Work to do:
- 1) Answer these from the text on fluoride ion cleaning:
(a) Which two metals are the superalloys used for turbine airfoils based on?
(b) What must first be thoroughly removed from airfoil component surfaces for proper brazing?
(c) What prevents braze alloy from flowing into the cracks?
- 2) Pick up the text on fluoride ion cleaning after its last sentence and write the next paragraph.

Page text:
Dynamic Fluoride Ion Cleaning
DFIC for preparation of turbine engine part brazing.
In the turbine airfoil refurbishment business, brazing cracks in investment cast parts made of expensive alloys is routinely required as hot section jet engine components are damaged due to oxidation, sulphidation, hot corrosion, fatigue, or foreign object damage.
However, proper brazing requires that all oxidation first be thoroughly removed from airfoil component surfaces, cooling passage, and cracks, which can be very narrow and deep.
Oxide scale in airfoil cracks
While a jet engine is in service, oxide scale forms on the mating faces of cracks that occur in the airfoils. These cracks become packed full of scale, all the way to the tips. It is the goal of the service shop to repair the airfoils by filling the cracks with a braze alloy, but braze alloy cannot flow into cracks that are full of oxide scale.
To complicate matters, the alloys used to make turbine airfoils are nickel (Ni) and cobalt (Co) based superalloys that usually contain aluminum (Al) and titanium (Ti) to improve strength. The presence of these elements causes the resulting scale to contain complex spinels that are extremely difficult to remove.

(Records of locating words and elements)

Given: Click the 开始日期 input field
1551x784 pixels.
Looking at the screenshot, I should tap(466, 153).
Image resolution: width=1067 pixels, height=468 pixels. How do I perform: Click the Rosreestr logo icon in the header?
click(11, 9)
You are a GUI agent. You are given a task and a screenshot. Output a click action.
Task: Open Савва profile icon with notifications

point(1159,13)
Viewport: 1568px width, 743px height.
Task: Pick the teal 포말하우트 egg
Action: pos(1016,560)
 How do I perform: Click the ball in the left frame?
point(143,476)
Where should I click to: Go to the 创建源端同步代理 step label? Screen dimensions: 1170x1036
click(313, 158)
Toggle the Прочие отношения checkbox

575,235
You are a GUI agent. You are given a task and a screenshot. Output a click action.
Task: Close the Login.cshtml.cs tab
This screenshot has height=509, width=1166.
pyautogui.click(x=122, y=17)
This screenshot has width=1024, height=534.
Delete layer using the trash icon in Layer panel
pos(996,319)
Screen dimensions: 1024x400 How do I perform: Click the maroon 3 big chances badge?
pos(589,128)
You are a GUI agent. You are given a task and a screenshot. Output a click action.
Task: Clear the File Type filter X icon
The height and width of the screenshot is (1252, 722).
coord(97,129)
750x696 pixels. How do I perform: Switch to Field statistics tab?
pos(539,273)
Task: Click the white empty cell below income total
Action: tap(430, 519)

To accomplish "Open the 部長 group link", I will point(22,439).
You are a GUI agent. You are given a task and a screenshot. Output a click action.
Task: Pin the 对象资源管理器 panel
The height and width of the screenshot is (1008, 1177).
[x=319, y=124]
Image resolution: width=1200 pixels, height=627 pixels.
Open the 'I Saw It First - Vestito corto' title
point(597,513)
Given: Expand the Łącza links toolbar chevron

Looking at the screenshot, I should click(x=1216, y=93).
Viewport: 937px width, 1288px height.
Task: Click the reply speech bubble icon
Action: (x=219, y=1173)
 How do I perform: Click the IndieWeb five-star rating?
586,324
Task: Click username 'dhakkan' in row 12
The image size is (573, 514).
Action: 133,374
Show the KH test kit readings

Answers by task:
- 1)
(a) Nickel (Ni) and cobalt (Co).
(b) All oxidation.
(c) The cracks are full of oxide scale.

- 2)
“At the narrow tip of a crack, scale forms during service. The scale occupies a larger volume than the metal from which it formed. This results in the narrow spaces at the tips of cracks being totally packed with scale,” says Donald Bell, chief engineer at P&WC Component Repair, a division of Pratt & Whitney Canada. “You cannot fill the crack with braze alloy if it is already filled with oxide scale.”
Traditionally, fluoride ion cleaning has been performed at atmospheric pressure to remove oxidants from components, but metallurgical studies have shown it only works well when cleaning wide cracks. Plus, it can add extra steps to the oxide cleaning process that result from chromium fluoride or chromium carbide buildup during the process.
More recently, however, an innovative dynamic fluoride ion cleaning (DFIC) process has offered turbine refurbishment professionals the ability to clean deep, narrow cracks of oxides by cycling between negative, atmospheric, and positive pressure for more ideal surface preparation prior to brazing.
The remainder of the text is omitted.